Situé à la périphérie de la ville, loin de tout et à proximité de la cité des 3000, le foyer de travailleurs migrants a été bâti en 1972 par l’Association pour le Développement des Foyers, anciennement Association du Bâtiment et de la Métallurgie (l’ADEF). Sa population est exclusivement masculine. Franchir les portes du foyer ne révèle pas d’une mission impossible. N’importe qui peut y entrer et sortir. D’ailleurs des jeunes, étrangers au foyer, semblent y tenir les murs à leur aise. Une fois à l’intérieur, un brouhaha ambiant vient balayer  ‘apparente quiétude qui règne dans le jardin.

C’est sans enfants ni femme que les travailleurs migrants résident au foyer , même s’il n’est pas rare de croiser des frimousses entre ses murs. Après avoir échangé quelques mots avec l’un des résidents du foyer, je me dirige vers le sous-sol du bâtiment. Là, juste à côté de la petite salle qui sert de lieu de culte, il y a la cuisine collective. Ou plutôt le restaurant. Les résidents y viennent enchanter leur palais de saveurs africaines pour une poignée d’euros.

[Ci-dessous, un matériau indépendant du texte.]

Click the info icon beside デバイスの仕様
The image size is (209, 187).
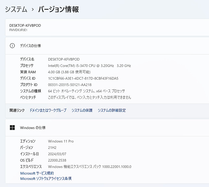tap(12, 46)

Là-haut, au rez-de-chaussée, un petit groupe d’hommes bavarde devant des stands d’information et de dépistage du VIH. D’autres, en boubou pour certains, attendent patiemment devant une infirmerie improvisée pour effectuer des rappels de vaccins. C’est cet instant que choisit une infirmière pour brandir un sac rempli de préservatifs. « C’est quoi ça ?», lui lance un vieillard. « Des préservatifs Monsieur » répond l’infirmière. « C’est pour se protéger quand on couche » poursuit-elle. « Ah moi je ne connais pas ça hein ! » s’exclame le vieillard. Suit alors un malaise palpable laissant deviner que l’utilisation de la petite enveloppe en latex n’est pas inscrite dans les mœurs des personnes âgées présentes. Les résidents du foyer participent en réalité à une soiré- santé. Organisée par la médiatrice sociale, elle a pour but de leur offrir un accès au dépistage des infections sexuellement transmissibles ainsi qu’à des rappels de vaccins.

Dans la file d’attente, un homme d’une trentaine d’années, prénommé Mohamed Sissoko, attend patiemment son tour. Né au Gabon, l’homme a vu du pays. En effet après le Mali, le Nigeria et l’Espagne, c’est dans les murs du foyer d’Aulnay qu’il a « provisoirement » déposé ses valises. Bien que se disant « de passage », Mohamed a un avis acrimonieux sur la question de la vie au foyer d’Aulnay. « Les journalistes doivent venir filmer ce qu’il se passe ici. La dernière fois, les policiers sont venus et ont mis dehors certains d’entre nous. Est ce que ça c’est normal ? Dans un autre endroit, une chose pareille ne pourra jamais arrivé » dit-il avec un sourire triste entaché d’amertume. Un sourire laissant deviner qu’ici, dans le foyer d’Aulnay, il est  difficile de voir la vie en rose tant il est vrai que le calme y est rarement maître mot.

« Lorsque tu vis dans un foyer, ta valise est toujours dehors ». L’écho de ces mots prononcés par un vieil homme d’une soixantaine d’années couplé à l’image désolante renvoyée par les détritus jonchant le sol de chaque étage de l’immeuble ne laisse aucun doute sur la situation alarmante du foyer. On comprend vite alors que le vent glacial qui s’abat sur le foyer est un vent d’éreintement et de désespoir.

Mohamed K.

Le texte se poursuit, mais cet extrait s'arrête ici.